Although the Martin Company began with the sleek Canberra jet-bomber, they made significant improvements re-configuring the aircraft with powerful Wright J65 engines, adding wingtip fuel tanks, reducing the crew from three to two and
installing bomb-bay doors that rotated into the fuselage to decrease drag.
The first production B-57 flew on July 20, 1953, seven days before the
Armistice ending the Korean War. By August, the USAF had accepted the B-57 for production. Between 1953 and 1957, 403 B-57s were built in various
The War in Vietnam brought the B-57 into conflict for the first time when two
RB-57Es arrived in Southeast Asia in April of 1963 to fly reconnaissance
sorties. By August of the next year, B-57B bombers from the Air Force's 8th and
13th Bomb Squadrons were engaged in night interdiction missions from bases in
Bien Hoa, Vietnam. 1966 saw the B-57 contingent transferred to Phan Rang Air
Base to conduct operations centered on the Ho Chi Minh trail and the Viet Cong
strongholds in Binh Duong Province known as the "Iron Triangle." A total of 94
B-57Bs were deployed to Southeast Asia, 51 were lost in combat and seven to
other causes. By 1969, only nine survived.

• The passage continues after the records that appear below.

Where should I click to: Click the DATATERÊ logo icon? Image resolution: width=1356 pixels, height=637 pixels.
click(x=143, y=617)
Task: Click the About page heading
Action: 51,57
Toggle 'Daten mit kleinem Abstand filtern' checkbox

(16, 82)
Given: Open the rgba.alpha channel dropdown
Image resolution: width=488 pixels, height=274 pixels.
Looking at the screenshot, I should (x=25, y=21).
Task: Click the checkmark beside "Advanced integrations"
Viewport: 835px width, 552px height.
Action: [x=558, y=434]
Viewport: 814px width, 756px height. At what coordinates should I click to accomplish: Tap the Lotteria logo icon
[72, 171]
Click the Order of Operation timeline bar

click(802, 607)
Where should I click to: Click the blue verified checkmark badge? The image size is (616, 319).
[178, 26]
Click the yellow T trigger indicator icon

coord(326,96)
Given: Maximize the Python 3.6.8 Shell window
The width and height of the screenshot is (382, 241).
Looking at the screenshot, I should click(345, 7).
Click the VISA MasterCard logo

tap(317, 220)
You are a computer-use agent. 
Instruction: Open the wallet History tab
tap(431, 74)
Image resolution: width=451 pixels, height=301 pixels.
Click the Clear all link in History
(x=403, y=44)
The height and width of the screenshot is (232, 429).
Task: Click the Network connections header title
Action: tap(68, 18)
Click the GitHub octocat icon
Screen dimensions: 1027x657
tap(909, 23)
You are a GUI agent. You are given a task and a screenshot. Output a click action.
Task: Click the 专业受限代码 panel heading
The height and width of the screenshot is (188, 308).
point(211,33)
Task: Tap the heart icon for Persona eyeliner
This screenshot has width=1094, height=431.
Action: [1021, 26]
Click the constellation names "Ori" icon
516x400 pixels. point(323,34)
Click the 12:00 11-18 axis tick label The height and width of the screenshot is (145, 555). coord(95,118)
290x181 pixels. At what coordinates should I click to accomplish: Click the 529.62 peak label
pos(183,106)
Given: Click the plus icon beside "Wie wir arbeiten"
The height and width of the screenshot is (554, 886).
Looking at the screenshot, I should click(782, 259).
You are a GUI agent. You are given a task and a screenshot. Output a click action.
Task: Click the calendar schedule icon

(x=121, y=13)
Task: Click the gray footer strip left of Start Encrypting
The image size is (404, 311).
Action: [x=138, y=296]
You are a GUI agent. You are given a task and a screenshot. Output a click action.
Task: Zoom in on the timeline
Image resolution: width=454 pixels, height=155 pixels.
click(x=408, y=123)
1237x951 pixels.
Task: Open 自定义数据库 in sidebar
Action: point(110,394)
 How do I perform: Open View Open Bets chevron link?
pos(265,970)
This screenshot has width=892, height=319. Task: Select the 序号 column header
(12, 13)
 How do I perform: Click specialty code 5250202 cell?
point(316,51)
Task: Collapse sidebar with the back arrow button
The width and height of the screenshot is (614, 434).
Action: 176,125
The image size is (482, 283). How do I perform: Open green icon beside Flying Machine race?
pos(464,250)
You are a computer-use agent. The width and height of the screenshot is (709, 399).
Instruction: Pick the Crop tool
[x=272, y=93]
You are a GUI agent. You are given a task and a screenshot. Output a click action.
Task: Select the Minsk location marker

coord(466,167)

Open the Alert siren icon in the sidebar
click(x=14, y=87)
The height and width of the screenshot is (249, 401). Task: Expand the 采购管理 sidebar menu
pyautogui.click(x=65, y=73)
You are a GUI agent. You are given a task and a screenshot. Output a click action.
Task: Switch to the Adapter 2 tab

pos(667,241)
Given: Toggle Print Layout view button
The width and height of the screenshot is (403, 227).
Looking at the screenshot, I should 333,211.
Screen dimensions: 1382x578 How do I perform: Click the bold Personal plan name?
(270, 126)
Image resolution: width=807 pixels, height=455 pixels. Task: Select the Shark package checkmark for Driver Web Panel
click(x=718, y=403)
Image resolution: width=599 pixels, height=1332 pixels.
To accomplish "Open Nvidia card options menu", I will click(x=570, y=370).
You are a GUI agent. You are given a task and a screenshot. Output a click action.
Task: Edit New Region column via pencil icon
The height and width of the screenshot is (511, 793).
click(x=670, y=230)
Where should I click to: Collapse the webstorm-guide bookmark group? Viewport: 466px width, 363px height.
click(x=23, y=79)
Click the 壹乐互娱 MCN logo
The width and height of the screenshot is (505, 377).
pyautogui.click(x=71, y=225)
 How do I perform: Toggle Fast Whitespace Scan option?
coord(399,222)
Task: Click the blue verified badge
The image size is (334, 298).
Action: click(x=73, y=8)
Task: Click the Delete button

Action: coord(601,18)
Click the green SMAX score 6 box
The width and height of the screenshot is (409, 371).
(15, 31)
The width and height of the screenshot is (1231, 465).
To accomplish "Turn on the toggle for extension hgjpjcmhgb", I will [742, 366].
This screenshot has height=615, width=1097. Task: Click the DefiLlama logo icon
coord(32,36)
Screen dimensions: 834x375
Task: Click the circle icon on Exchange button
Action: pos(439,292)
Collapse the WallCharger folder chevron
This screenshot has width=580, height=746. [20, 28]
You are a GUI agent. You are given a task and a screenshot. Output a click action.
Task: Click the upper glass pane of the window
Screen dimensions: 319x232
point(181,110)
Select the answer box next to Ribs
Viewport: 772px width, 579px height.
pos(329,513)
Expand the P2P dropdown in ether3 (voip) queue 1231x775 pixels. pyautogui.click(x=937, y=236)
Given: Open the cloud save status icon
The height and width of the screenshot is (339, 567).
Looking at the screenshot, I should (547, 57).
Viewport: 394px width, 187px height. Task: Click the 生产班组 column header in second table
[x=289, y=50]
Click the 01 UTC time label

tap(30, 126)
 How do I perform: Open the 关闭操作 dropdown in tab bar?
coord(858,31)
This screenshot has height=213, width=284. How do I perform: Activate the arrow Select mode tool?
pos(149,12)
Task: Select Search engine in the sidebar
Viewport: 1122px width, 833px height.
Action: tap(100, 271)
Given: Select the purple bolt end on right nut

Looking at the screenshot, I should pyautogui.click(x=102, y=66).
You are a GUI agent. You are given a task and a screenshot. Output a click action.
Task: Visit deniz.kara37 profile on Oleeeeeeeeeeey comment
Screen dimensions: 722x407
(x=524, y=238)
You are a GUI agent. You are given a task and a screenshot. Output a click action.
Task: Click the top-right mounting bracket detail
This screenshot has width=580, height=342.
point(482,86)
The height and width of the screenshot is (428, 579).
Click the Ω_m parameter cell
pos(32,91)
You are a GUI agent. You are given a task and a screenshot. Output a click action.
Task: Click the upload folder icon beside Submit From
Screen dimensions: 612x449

March Field Air Museum's B-57B, serial number 52-1519 is one of those rare
survivors. Beginning life as a "D" model, it was delivered to the Air Force on
March 29, 1955. During its operational life, it saw service with the 8th
Tactical Bombing Squadron, Air National Guard Units in Kansas and Kentucky,
PACAF units at Clark AB, Philippines, and Phan Rang AB, Vietnam. From 1969 to
1972, 52-1519 was stored at the "boneyard" at Davis-Monthan AFB, AZ. In 1973 it was converted to an EB-57B for an Electronic Counter-Measures (ECM) role, and flew with the 158th Defense Systems Evaluation Group of the Vermont Air National Guard from 1974-1981. This aircraft is currently on loan from the NMUSAF.